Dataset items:
------------

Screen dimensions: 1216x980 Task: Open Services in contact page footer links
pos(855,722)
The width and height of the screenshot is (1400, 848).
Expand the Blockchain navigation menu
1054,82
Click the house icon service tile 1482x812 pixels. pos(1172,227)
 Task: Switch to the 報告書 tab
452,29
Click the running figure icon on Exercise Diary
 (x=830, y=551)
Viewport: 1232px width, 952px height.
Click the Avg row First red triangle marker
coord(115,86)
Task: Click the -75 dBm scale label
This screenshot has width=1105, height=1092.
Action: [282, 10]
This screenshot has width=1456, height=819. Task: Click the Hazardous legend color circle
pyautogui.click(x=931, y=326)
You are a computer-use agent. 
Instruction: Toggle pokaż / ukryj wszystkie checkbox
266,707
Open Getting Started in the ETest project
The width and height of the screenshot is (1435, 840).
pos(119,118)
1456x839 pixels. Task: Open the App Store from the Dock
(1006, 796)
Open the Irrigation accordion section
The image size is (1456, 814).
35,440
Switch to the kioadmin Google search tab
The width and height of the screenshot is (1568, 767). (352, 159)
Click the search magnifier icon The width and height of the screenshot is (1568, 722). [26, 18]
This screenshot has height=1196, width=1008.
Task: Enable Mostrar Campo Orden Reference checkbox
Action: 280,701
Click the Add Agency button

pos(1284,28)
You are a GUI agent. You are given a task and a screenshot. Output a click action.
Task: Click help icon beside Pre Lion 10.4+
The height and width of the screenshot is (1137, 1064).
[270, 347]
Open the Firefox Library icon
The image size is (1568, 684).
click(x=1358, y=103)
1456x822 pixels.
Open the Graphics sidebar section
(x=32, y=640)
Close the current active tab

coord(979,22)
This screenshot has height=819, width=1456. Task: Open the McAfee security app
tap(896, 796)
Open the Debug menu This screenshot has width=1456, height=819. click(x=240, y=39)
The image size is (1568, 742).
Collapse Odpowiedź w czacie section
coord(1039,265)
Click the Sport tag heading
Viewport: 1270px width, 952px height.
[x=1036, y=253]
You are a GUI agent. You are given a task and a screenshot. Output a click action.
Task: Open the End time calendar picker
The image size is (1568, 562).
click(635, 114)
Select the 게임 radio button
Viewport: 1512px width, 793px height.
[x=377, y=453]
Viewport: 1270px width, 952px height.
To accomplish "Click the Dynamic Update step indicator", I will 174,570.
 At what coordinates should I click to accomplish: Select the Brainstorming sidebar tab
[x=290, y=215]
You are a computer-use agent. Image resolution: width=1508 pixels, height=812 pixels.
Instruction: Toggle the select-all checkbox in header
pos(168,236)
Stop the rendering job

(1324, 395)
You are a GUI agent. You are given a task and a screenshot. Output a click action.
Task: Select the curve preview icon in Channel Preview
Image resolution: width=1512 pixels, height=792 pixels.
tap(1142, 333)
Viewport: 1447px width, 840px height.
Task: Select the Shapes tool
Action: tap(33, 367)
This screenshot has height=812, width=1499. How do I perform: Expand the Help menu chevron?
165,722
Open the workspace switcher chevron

------------

[WORK TO COMPLETE]: If a line in the entries includes the word "computer", copy that line out.

[SOLVED PROBLEM]:
You are a computer-use agent. 
You are a computer-use agent. Image resolution: width=1508 pixels, height=812 pixels.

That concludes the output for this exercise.